TEMPO.CO, Jakarta - Terbongkarnya aktivitas kelompok Saracen, yang diduga menjajakan konten kabar bohong dan ujaran kebencian di media sosial, membuka mata masyarakat terhadap risiko penggunaan Internet yang serampangan.
Kabar bohong dan kebencian yang meracuni media sosial, menurut dokter spesialis kesehatan jiwa Andri, sering membuat pengguna Internet merasa tidak nyaman. “Ketidaknyamanan itu banyak dialami pasien-pasien saya,” ujarnya kepada Tempo awal pekan ini.
Penanggung jawab Klinik Psikosomatik di Rumah Sakit Omni Alam Sutera ini menyebutkan banyak pasiennya yang terganggu oleh kesimpangsiuran informasi di media sosial. Beberapa di antaranya bahkan sangat terpengaruh dan mengalami gangguan kejiwaan. Ia menunjuk contoh kasus gejala psikotik akibat media sosial yang dialami seorang pasiennya, laki-laki berusia 40 tahun. Menurut Andri, pasien tersebut dibawa keluarganya karena tampak kebingungan dan berbicara tentang situasi yang akan terjadi.
Pemicunya adalah berita-berita mengenai demonstrasi besar yang terjadi beberapa bulan lalu. Berita bohong yang beredar membuat pedagang toko kelontong tersebut kian tersesat. “Sampai suatu ketika dia mengatakan kepada keluarganya suatu teori tentang penyelamatan negara, di mana dia yang akan memimpin usaha penyelamatan itu,” ucap Andri.
Saat diperiksa, pasien diketahui mengalami delusi. Dalam sesi wawancara, pasien secara menggebu-gebu mengatakan dirinya bisa menyelamatkan negara dari kehancuran akibat perang saudara. “Diagnosis mengarah ke kondisi psikotik akut yang semoga tidak menjadi skizofrenia paranoid ke depannya,” ujar Andri.
Kasus kedua adalah munculnya kembali gangguan stres pascatrauma. Gangguan ini dialami seorang perempuan paruh baya yang datang dengan ketakutan luar biasa. Berita dari media sosial perihal demonstrasi, ditambah berita palsu tentang etnis Tionghoa, membuat pasien teringat akan bayangan traumatis peristiwa 1998. Pasien mengatakan, saat kerusuhan 1998, dirinya hampir menjadi korban keberingasan massa. “Setelah peristiwa itu, dia menjalani perawatan psikiatrik karena trauma,” kata Andri.

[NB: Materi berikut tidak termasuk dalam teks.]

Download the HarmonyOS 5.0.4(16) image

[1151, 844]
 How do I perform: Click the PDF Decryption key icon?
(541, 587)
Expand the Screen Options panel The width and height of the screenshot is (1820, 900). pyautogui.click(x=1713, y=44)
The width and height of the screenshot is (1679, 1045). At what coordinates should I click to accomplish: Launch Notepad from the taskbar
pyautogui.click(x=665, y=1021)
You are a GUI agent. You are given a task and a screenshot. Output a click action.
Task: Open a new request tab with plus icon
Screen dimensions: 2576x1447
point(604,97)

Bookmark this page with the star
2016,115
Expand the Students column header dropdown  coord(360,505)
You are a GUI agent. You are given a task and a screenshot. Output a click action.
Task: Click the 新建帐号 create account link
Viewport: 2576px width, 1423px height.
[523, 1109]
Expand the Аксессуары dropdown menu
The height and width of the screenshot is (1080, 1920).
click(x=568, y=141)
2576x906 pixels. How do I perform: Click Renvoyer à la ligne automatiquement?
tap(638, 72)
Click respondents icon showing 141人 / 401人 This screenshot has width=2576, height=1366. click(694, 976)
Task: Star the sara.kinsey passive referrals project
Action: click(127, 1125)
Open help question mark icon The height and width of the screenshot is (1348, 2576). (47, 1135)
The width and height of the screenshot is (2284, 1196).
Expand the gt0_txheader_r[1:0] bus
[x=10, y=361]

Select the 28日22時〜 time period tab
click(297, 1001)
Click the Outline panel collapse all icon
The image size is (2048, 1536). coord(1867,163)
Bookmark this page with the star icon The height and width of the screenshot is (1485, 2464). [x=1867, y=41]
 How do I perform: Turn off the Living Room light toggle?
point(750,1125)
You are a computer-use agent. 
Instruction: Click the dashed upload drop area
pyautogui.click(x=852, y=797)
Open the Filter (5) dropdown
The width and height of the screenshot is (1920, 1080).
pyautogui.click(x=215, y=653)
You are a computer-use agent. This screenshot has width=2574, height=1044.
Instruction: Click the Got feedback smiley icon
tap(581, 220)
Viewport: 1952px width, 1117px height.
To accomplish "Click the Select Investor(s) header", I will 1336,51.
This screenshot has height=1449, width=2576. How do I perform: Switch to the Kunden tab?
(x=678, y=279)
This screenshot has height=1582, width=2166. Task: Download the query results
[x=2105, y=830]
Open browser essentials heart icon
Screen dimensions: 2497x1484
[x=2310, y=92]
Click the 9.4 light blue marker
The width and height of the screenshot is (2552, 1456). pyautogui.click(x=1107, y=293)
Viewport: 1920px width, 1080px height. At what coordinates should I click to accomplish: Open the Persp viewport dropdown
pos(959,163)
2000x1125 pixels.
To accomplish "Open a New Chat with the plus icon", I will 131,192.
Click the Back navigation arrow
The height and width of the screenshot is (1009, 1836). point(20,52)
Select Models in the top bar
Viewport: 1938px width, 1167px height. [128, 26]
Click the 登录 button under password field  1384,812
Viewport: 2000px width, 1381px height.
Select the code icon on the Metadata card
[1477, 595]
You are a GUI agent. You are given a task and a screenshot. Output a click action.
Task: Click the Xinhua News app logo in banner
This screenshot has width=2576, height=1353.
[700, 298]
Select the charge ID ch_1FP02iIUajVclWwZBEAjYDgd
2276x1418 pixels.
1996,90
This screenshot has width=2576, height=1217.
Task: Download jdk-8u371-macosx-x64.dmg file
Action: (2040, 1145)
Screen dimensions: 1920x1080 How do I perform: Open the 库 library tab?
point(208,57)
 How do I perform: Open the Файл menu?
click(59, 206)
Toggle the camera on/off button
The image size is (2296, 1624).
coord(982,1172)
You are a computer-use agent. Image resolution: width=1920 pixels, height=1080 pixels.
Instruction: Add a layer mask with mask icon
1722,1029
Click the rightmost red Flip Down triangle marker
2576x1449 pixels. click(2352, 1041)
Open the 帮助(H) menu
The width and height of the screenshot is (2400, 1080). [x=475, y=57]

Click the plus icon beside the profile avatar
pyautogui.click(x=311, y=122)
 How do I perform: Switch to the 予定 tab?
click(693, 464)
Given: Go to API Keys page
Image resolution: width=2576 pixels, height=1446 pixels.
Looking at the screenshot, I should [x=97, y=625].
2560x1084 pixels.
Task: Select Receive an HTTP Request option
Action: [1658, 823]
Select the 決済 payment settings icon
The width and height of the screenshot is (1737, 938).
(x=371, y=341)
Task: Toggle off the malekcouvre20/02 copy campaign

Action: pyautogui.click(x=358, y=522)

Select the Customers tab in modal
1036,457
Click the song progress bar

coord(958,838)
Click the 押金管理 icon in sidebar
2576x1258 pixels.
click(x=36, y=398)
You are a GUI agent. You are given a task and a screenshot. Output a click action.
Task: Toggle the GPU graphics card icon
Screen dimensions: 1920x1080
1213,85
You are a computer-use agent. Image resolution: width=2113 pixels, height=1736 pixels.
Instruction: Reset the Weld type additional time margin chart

Dia mengakui arus informasi yang masuk sekarang sudah sangat berlebihan dan membuat masyarakat kesulitan memilah antara informasi yang benar dan informasi bohong yang sengaja dibuat untuk kepentingan tertentu. Sayangnya, banyak orang merasa berkewajiban menyebarkan berita dan informasi yang belum tentu benar dengan dalih ingin memperbarui berita. “Bahkan di grup WhatssApp banyak yang akhirnya ribut karena bersilang pendapat tentang topik tertentu.”
Menulis di majalah Pursuit milik University of Melbourne, doktor Peegy Kern punya pendapat berbeda. Berdasarkan penelitiannya, Peegy menilai pengaruh media sosial terhadap kecemasan dan depresi tidak terlalu besar. Menurut dia, hanya sedikit orang yang terganggu kesehatan mentalnya gara-gara media sosial. Sebaliknya, Peegy menemukan perilaku di media sosial justru mencerminkan kesehatan mental penggunanya.
Seseorang yang sehat mentalnya akan menggunakan Facebook untuk mencari gosip terbaru dan membagikan hal-hal lucu. Sedangkan seseorang yang menderita depresi akan menghabiskan waktu mencari berita dan meratapi kehidupan orang lain yang tampak bahagia. “Orang yang menderita depresi sering iri terhadap teman-temannya, membanding-bandingkan, dan cenderung menggunakan bahasa negatif,” ucapnya, sebagaimana ditulis Herald Sun, akhir tahun lalu.